UK widens paternity leave in overseas adoptions
The Government has confirmed a narrow but important change to paternity leave for overseas adoptions. From 10 March 2026, where a child’s adopter dies, the employee partner may still take statutory paternity leave in Great Britain. Parliament approved the measure in early March and the instrument has now come into force, according to UK Parliament records. (hansard.parliament.uk)
This update aligns overseas adoption rules with the bereavement framework inserted into the Employment Rights Act 1996 by the Paternity Leave (Bereavement) Act 2024 and subsequently adjusted by the Employment Rights Act 2025. In short, regulations must allow paternity leave where the adopter dies, and may allow it even if the child also dies or is returned/ceases to live with the employee. The 2026 amendment applies that approach to overseas adoption cases. (legislation.gov.uk)
In UK law an “adoption from overseas” covers situations where a child enters Great Britain from outside the UK for adoption that does not involve a domestic placement under UK law. The latest change is about ensuring those families have the same bereavement protection as domestic adopters. (legislation.gov.uk)
For employers and HR teams, the practical read-across is clear. If a partner in an overseas adoption is bereaved, they can take paternity leave even where the placement cannot continue. Separately, the new Bereaved Partner’s Paternity Leave Regulations, due to start on 6 April 2026, set out how this leave works day to day (including notice rules and employment protections). Law firm guidance summarises the new day-one leave position and simple notice where leave starts within eight weeks of the bereavement. (legislation.gov.uk)
Territorial scope matters. As with the 2024 Act, these rights apply in England, Scotland and Wales; employment law is devolved in Northern Ireland. Employers with teams in both GB and NI should treat NI separately pending any local changes. (legislation.gov.uk)

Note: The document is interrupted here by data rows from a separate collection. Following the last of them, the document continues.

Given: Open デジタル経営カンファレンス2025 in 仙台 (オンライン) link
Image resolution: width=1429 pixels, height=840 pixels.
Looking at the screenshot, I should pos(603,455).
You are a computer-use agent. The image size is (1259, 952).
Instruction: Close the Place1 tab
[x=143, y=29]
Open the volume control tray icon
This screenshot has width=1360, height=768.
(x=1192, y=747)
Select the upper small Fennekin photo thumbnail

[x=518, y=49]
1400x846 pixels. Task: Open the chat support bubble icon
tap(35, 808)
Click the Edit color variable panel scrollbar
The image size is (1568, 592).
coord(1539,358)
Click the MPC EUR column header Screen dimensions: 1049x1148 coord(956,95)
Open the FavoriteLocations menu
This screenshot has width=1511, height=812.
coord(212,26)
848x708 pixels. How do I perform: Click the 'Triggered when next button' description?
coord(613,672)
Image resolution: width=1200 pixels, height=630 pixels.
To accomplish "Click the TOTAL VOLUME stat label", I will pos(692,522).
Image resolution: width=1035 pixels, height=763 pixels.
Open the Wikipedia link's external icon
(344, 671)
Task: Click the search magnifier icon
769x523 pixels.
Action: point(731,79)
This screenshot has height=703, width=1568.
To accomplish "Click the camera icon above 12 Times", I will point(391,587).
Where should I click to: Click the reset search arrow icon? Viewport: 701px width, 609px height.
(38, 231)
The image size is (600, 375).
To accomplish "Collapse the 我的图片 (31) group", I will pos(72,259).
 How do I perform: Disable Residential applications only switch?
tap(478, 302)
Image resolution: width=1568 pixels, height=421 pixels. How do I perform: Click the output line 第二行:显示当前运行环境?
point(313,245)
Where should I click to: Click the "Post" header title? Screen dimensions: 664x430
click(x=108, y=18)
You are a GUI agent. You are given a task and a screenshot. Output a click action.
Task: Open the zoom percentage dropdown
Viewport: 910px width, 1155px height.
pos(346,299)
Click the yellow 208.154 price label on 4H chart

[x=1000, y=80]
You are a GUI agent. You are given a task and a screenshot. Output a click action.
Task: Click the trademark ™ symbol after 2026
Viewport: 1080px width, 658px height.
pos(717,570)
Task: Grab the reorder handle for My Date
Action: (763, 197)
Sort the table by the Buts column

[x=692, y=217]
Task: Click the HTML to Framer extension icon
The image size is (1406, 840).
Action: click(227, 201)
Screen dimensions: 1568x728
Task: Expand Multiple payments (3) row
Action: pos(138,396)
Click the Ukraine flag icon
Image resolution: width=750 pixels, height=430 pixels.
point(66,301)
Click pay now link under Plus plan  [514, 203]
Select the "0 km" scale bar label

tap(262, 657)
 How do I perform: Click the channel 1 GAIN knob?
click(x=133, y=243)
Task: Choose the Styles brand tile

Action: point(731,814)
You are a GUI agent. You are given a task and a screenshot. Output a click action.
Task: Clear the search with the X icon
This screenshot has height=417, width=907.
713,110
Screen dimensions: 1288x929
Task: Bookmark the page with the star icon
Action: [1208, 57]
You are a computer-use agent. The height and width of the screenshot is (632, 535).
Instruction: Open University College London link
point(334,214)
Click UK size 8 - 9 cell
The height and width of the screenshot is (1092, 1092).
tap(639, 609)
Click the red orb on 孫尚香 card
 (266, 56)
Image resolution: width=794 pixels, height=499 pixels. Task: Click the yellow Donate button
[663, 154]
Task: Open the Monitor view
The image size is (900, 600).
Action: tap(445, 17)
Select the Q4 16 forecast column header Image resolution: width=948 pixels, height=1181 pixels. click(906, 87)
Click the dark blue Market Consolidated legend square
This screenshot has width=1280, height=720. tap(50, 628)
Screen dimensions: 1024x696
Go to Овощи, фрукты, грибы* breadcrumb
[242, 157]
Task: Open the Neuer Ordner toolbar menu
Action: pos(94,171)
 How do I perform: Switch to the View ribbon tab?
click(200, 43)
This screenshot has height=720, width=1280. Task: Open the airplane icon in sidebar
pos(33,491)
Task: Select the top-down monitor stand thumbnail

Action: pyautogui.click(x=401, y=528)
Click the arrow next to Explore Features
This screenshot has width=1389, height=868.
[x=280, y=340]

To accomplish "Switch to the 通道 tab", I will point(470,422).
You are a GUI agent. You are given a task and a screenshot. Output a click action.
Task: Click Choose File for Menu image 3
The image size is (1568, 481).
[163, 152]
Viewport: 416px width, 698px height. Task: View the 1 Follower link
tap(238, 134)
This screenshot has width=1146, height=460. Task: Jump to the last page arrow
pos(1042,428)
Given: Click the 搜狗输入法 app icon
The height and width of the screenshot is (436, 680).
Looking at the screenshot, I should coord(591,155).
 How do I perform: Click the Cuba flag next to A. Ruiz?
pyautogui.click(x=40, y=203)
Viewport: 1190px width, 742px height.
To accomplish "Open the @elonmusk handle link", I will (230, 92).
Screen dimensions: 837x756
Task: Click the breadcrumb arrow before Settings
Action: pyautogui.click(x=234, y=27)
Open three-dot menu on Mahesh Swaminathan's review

Costs are manageable and largely recoverable through payroll. HMRC’s 2025–26 guidance sets Statutory Paternity Pay (SPP) at £187.18 per week, with most employers reclaiming 92% and smaller employers (prior-year Class 1 NICs at or below £45,000) reclaiming 108.5%. From 5 April 2026, the SPP rate rises to £194.32 and small employers’ recovery increases to 109%, per HMRC’s 2026–27 tables. (gov.uk)
A quick worked example helps planning. If a bereaved partner takes two weeks’ paternity leave spanning the tax year change-say week one starts before 5 April 2026 and week two starts on or after 5 April-week one would be paid at £187.18 and week two at £194.32. A small employer would then reclaim around £203.33 for the first week (108.5% of £187.18) and about £211.81 for the second week (109% of £194.32) via PAYE. (gov.uk)
Protection is built in. The forthcoming bereaved-partner regulations explicitly bar detriment and provide unfair dismissal protection linked to this leave. That sits alongside the existing safeguards around paternity leave, so line managers should approve requests promptly and avoid any treatment that could be seen as penalising someone for taking protected time off. (legislation.gov.uk)
What to do this week: update family-leave policies to reflect the 10 March change for overseas adoptions; brief managers on sensitive, rapid handling of bereavement cases; and check payroll set-up for the SPP uplift and recovery-rate change on and after 5 April. Those steps will ensure compliance and, more importantly, a humane response for staff facing the worst of circumstances. (statutoryinstruments.parliament.uk)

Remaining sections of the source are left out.